FRAGMENTO DE PÁGINA:
>>>

Y en la
puesta en práctica de estas doctrinas inoculadas del virus del hegemonismo,
quienes las promueven han llegado a comprobar que no solo las religiones tienen
un alcance perverso cuando logran la
hegemonía. Ciertamente, lo que dice al laicismo, por su origen conceptual,
siempre estará asociado al hegemonismo religioso.
Pero,
desde la mirada del libre pensamiento, es posible comprobar que muchas buenas
ideas pueden tornarse en perversamente hegemónicas, en la medida que pretendan
imponerse sobre la sociedad, que siempre tendrá, por esencia, por práctica y
por el carácter evolutivo del ser humano, un carácter plural, determinado por
la multiplicidad de minorías que la
componen, es decir, todo nosotros.

<<<

REGISTROS:
>>>

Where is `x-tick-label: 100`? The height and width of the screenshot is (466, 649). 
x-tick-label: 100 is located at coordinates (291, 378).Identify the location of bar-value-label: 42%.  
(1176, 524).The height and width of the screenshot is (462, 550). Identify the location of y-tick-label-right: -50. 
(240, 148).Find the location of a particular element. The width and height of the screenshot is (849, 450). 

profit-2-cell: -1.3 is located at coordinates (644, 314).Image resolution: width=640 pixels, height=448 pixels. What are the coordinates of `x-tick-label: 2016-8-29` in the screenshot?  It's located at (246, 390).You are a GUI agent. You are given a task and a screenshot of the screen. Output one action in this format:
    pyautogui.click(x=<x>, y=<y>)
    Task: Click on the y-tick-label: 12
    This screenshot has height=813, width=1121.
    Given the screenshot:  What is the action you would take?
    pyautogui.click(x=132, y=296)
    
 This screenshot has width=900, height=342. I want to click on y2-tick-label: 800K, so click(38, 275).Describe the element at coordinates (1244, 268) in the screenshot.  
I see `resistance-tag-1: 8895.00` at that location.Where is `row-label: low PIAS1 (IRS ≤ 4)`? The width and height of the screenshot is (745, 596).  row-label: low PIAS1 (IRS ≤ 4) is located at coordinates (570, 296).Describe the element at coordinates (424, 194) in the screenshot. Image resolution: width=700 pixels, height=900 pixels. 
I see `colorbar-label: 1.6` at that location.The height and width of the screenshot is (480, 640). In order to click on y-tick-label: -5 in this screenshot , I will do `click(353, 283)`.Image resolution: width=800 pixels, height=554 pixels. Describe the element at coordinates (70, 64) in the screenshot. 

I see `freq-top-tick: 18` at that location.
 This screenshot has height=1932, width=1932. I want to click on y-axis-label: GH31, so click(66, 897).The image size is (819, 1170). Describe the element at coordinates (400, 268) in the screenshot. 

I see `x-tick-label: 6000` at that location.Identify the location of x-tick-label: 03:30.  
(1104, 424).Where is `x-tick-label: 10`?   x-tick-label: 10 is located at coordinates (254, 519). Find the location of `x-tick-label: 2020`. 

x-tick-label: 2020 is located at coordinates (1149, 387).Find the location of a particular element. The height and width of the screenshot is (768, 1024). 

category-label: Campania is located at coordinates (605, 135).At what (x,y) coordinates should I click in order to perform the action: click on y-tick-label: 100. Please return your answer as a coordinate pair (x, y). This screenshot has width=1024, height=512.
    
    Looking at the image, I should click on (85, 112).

<<<

ORDEN DE TRABAJO 1:
Responde estas preguntas con base en el texto sobre el laicismo y el hegemonismo:
(a) Por su origen conceptual, ¿a qué estará siempre asociado el laicismo?
(b) ¿Desde qué mirada puede comprobarse que muchas buenas ideas pueden tornarse perversamente hegemónicas?
(c) ¿Qué determina el carácter plural de la sociedad?
ORDEN DE TRABAJO 2: Escribe cómo seguiría el texto sobre el laicismo y el hegemonismo después de su última oración.

RESPUESTA 1:
(a) Al hegemonismo religioso.
(b) Desde la mirada del libre pensamiento.
(c) La multiplicidad de minorías que la componen.

RESPUESTA 2:
Desde la
mirada laicista, se ha podido comprobar también que hay muchas grandes ideas,
que no tienen implícita una idea de divinidad, que terminan optando por un
especie de práctica religiosa, y donde sus elementos simbólicos llegan a
expresar una condición sacramental, y todo lo que ponga en discusión la
simbología asociada a ella, viene a ser declarado como apostasía, y por lo
tanto merecedora de la condenación social, condenación que necesita la
expresión de la mayoría en contra de los “desbandados” o “no consensuados”
minoritarios
Desde la
experiencia del laicismo, siempre debe promoverse la importancia de la libertad
de pensamiento, porque la unicidad de pensamiento es el primer síntoma de una
sociedad que se enferma con el hegemonismo y la exclusión. No hay ninguna buena
idea, no hay ninguna justa idea, en la historia humana, que no necesite de la
contextualización de la diversidad para desarrollarse sanamente.
Pretender
que toda persona, en la adhesión a una idea razonable y razonada, deba expresar
de manera irrenunciable lo que los obispos y las obispas, lo que los sacerdotes
o sacerdotisas, encargadas de defender el huevo fundamental de la idea en
discusión establecen como la forma y el fondo del asunto, atenta contra la
libertad de conciencia y los derechos inalienables de cada persona a vivir su
proceso individual e individualísimo a crecer junto a los demás en diversidad.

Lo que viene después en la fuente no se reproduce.